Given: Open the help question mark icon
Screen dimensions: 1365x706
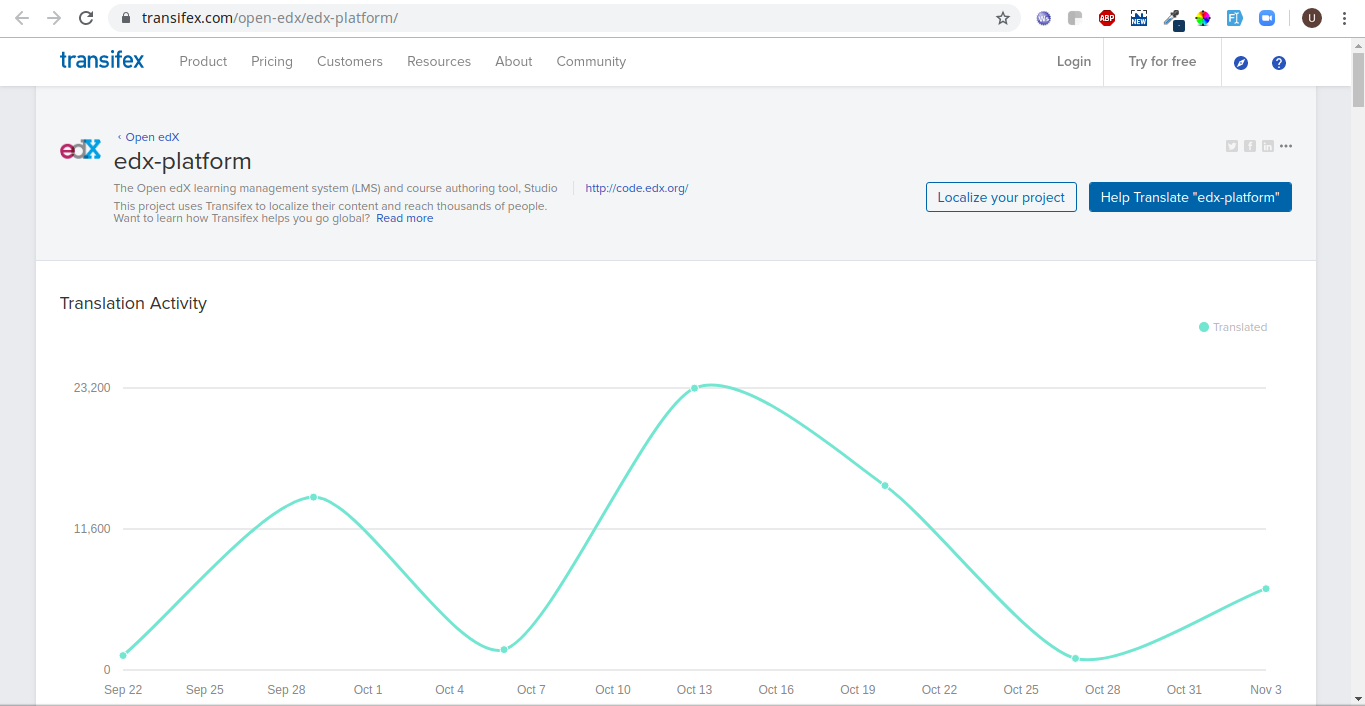Looking at the screenshot, I should coord(1278,63).
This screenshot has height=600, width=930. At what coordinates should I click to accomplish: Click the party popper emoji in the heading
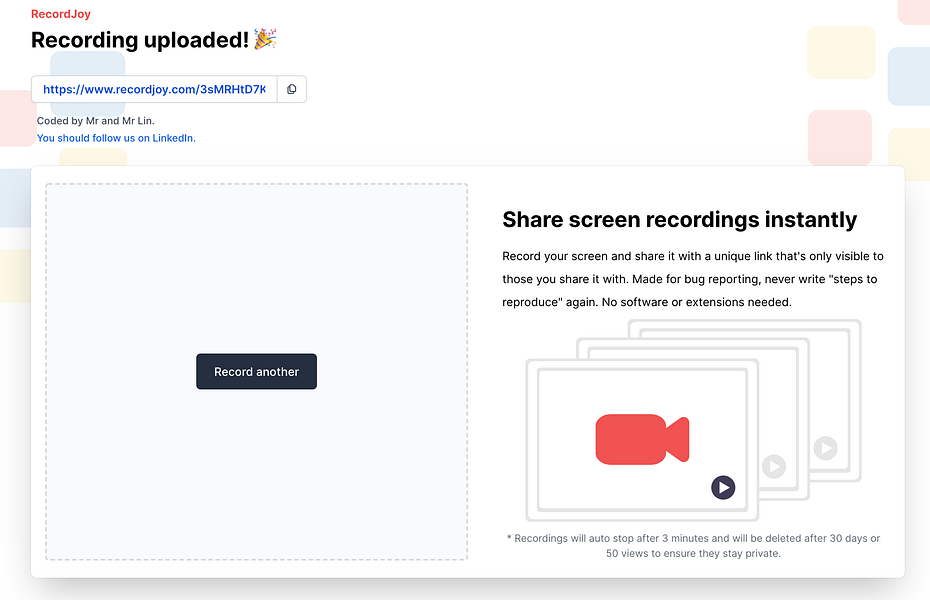(x=263, y=39)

■ Stated problem: Convert the records above into a JSON list of strings with one string per line, skipping blank lines. Leave the pictures out.

■ Response:
[
  "Given: Open the help question mark icon",
  "Screen dimensions: 1365x706",
  "Looking at the screenshot, I should coord(1278,63).",
  "This screenshot has height=600, width=930. At what coordinates should I click to accomplish: Click the party popper emoji in the heading",
  "(x=263, y=39)"
]